The heart of Richmond is beating slower than it has in its past. Its veins have become weary and drained, struggling to support the lifeblood of a city as it moves beneath its skyscrapers.

Broad Street, once a neon and halogen Broadway below the Mason-Dixon line, is now a decrepit and boarded-up stretch of abandoned storefronts. Gutters littered with trash and beat-up paper boxes dot the street. It is a sad shell of its former self, though the city government could not care less about the destitution right outside their windows.

Even though the state Capitol, city hall, the federal courts and other prominent buildings are found in the area, Broad Street still suffers. One cannot deny the reason though, the same reason many historic cities have suffered since the latter part of the 20th century.

The exodus to the suburbs by families and the chain stores that followed them to Willow Lawn and the West End has killed the downtown department stores and independent businesses that once flourished between Jackson Ward and Shockoe Bottom. The higher-ups in Richmond have traded their once-illustrious Broad Street for the cheap and lifeless facades of strip malls and big-box stores.

The mess that is found at the Richmond-Henrico border is an endless sprawl of hot asphalt and post-modernism and another expression of the wastefulness and architectural ineptness that dominated the second half of the previous century.

Mass transit is limited to a few bus stations, and the streets are jammed with cars. The cultural venues are limited to cinemas showing Hollywood movies and the Barksdale Theatre, which claims to be “Central VA’s Leading Professional Theatre,” sadly found sandwiched in an outdoor shopping mall between a video game shop and a military recruiting station.

There was also a time in which people actually lived in the now empty towers that loom over Broad. Today it isn’t surprising that one wouldn’t live anywhere near the crime that is attracted to the few struggling pawnshops and convenience stores.
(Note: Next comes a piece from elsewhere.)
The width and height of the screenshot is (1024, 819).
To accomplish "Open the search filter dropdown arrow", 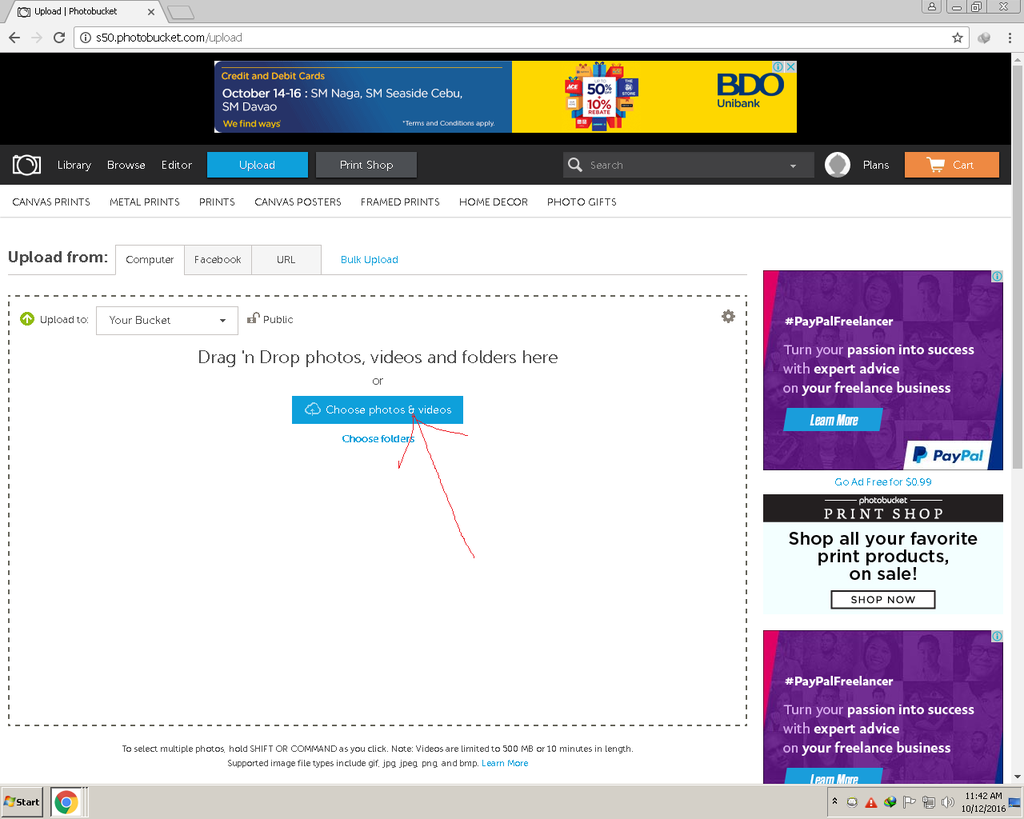I will point(793,166).
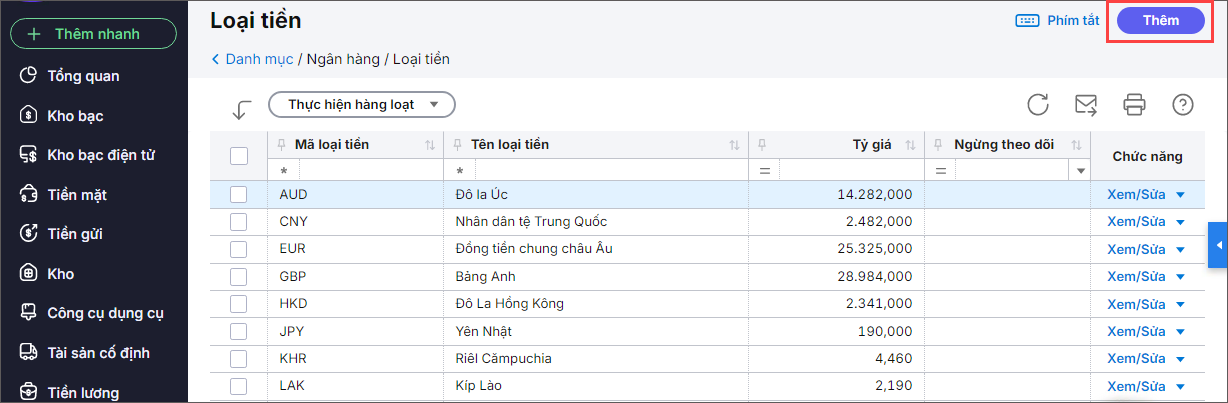Open the help question mark icon
The width and height of the screenshot is (1228, 403).
pos(1183,105)
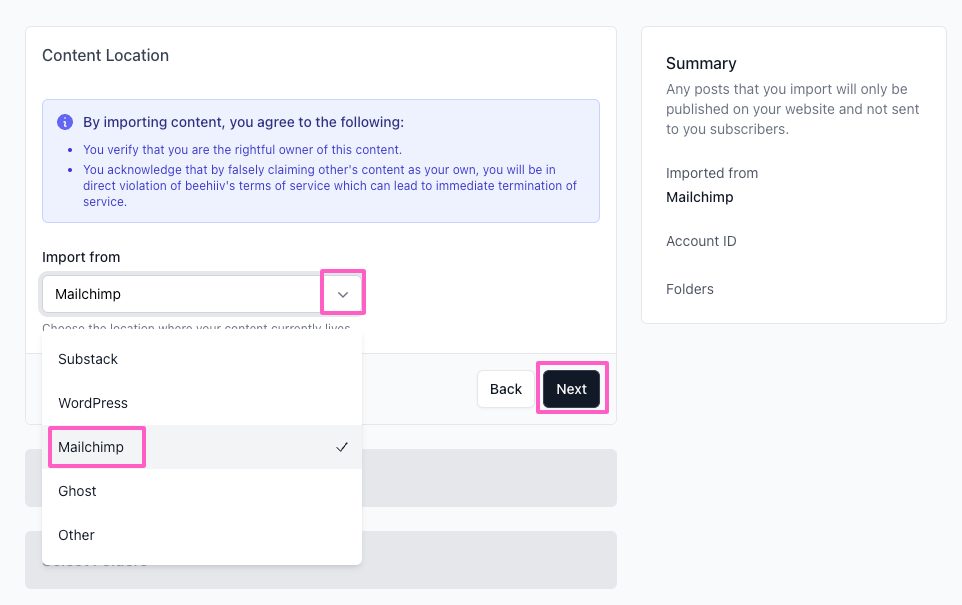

Still the city does nothing to revitalize the area and attract residents. Thus it falls into disrepair and draws squatters and drug pushers to its alleys and vacant structures.

The options to revitalize the historic and once prominent downtown are great, however.

This has been seen before in the case of The National and the Carpenter Center, two once-prominent entertainment venues in the early 20th century that were saved from the wrecking ball by the efforts of private companies and foundations. The city gave these groups incentives to restore the historic structures, and today their marquees boast big-name acts and draw droves.

The city must again give reasons for investors and developers to make changes in downtown Richmond, offering tax breaks or other real economic incentives to take up the project of refurbishing the blocks of abandoned storefronts.

There has been talk of an artistic district in this very area of Broad Street, encouraging galleries and businesses that cater to artists and aficionados to take up residence. Even expanding public transit is an option. However, when a city has become so much in need of economic growth, the answer is not to simply mail checks to everybody in a particular income bracket at the expense of taxpayers, it is to offer real incentives to possible businesses and residents.

Broad Street will continue to suffer as long as the businesses become scarcer and the residents keep away, so the solution would simply be to attract them to the area.

Until the city government takes proactive measures to completely revitalize the downtown area, Richmonders will be stuck in urban paralysis.

This stagnant state of mind has been in the River City for decades and will not be changed unless an actual effort is made on the part of community leaders and elected officials.